話しかけてきたのは深友みとも青年。クレイトンほどではないが、よく鍛え上げた身体の持ち主だ。

「ディープフレンドではないか。また少しでかくなった?」
「はい。最近は街で柄の悪い人と目が合っても逸らしくれるようになりました。優越感があります」
「そうか。でもメンチを切るのはほどほどにな。ケンカになって前科つけたら終わりだぞ」

その時、壁にセットしているテレビに7時のニュースが放送し始めた。生え際の高い男性キャスターが語りだす。

「おはようございます。ニュースの時間です。昨晩は台東区に襲撃事件が起こりました。被害者の鍬保利氏(男性27歳無職)は自宅の中で放心状態で発見され、室内は荒らされて模様が見られます。また、鍬保利氏は事件の一部始終をスマホで撮影した映像は犯人の姿を捉えていました。刺激的内容になっておりますので試聴する際はご注意ください」

画面が変わり、ぶれまくっている映像が映る。

『よぉ、(ピー音)。あんた何者なんだ?FBIではないな?(ピー音)の犬か?なんか言ったらどうだ?』
『知りたければ教えよう。私はモラエナイト、復讐の使者だ』

クレイトンは眉をしかめてテレビを見つめた。モラエナイト、きらやいば、時を行き来する貴婦人……犯人の男が言っていた妄言じみた言葉だが、何かが引っかかる。はっきり言えないが、相棒のサミーと似つかわしい何かを感じる。

『そのナイフ本物?使うの?今ここで?インターネットで見られちゃうよ?よせって、今なら』
『問答無用』
『うげっ』

映像はモラエナイトがWDを刺したところで停止し、画面がスタジオに戻った。

『警察は映像を解析し捜査をはじめ……』
「どうしたんすかクレイトンさん?顔がこわいですよ」
「うん?そうか?すまん」
「あっ、もしかしてアレですか?Pre-cure案件!」深友はそう言い、指をパチっと鳴らした。「がつんとやっちゃってくださいよ!あんな危なそうな奴……」
「そんなことするわけないだろ。すでに成立した事件はPre-cureの出る幕じゃない」クレイトンは頭を左右に振る。「Pre-cureはあくまで『未然を防ぐ』がモットー。コップと渡り合う気はねえんだ。それともなにか?探偵業を始めるための投資をしてくれるというのか?」

クレイトンの意味ありげな視線を受けて、深友は狼狽した。

「や、勘弁してください!もう十分に謝礼したんじゃないですか!」
「おしゃべりは終わりだ。身体が冷めてしまう。お前もトレーニングに戻れ」
「はい」

深友は12.5㎏のダンベルでインクラインダンベルカールをやり始めた。クレイトンはシャフトを両肩にかけてスクワットの準備に入るが、すく始まらなった。胸がざわつく。さっきのニュースは頭から離れない。

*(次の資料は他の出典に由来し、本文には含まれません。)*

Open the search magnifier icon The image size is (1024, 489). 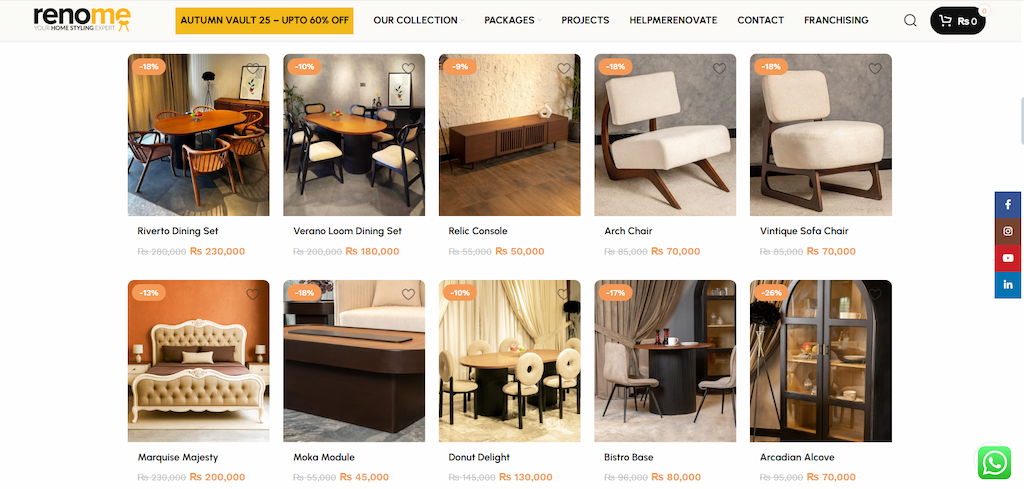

(あのモラエナイトという男、どうも普通ではない。危惧していた事態がようやく現実になったか……いや、今考えだって仕方がないか)

「ンンッフ!」

シャフトを担いあげ、クレイトンの大腿四頭筋は蠢く大蛇のごとく浮かび上がる!

(おれはあくまで暴力担当だ。もしもの事態に備えて肉体をベストコンディションにキープするしかない。あとはサミー、あんた次第だぜ)

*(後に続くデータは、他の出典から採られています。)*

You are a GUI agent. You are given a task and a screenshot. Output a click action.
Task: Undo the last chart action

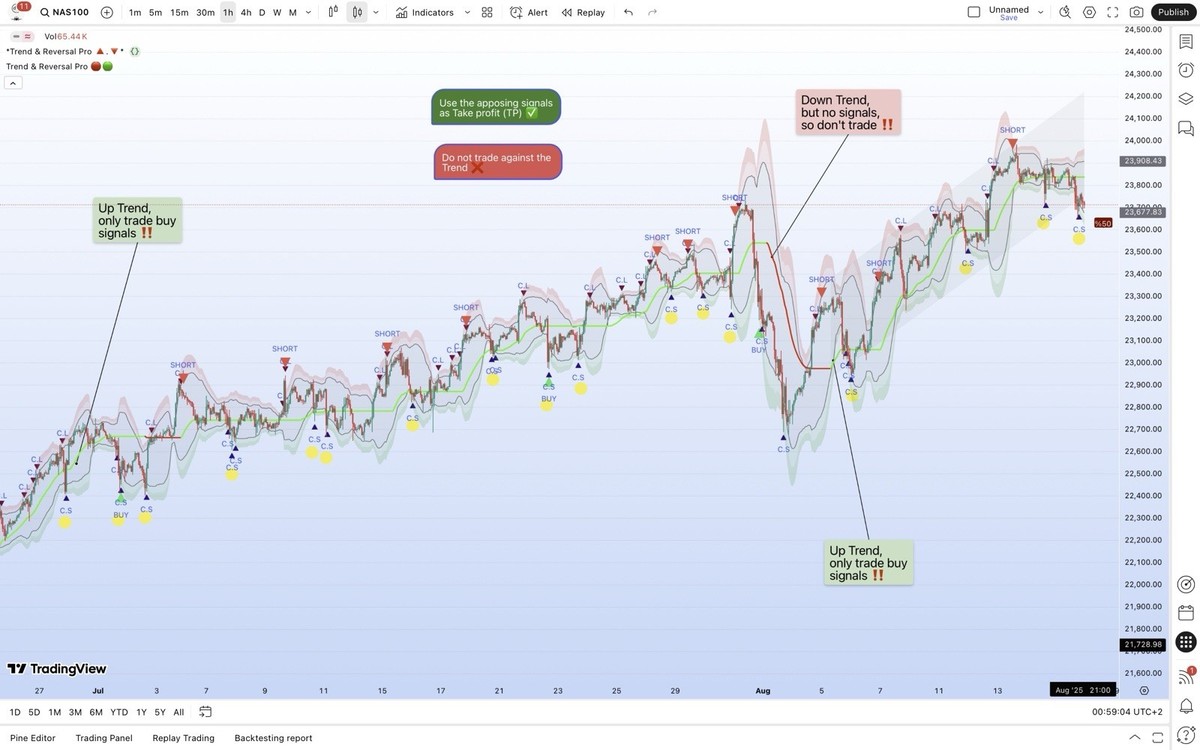click(626, 11)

相棒のことを思い浮かべて、クレイトンはさらに自分を追い込むことにした。

同時刻、Pre-cureのもう一人、サミーは自宅のリビングルームでオールスターズメモリーズを視聴していた。

「なぎさ……」

ちょうど小さくなったほのかに手を焼いているなぎさのシーンに入って、サミーは持っている安心毛布をしわくちゃに抱き込んだ。クレイトンと同様、彼もまたセリフを暗唱できるほどオールスターズメモリーズのBlu-rayを再生したが、何回観ても面白くて感動するので、地上波放送はなおさら見逃すはずがなかった。

(終わり)

*この作品はフィクションでありあらゆる思想を擁護する意図はありません。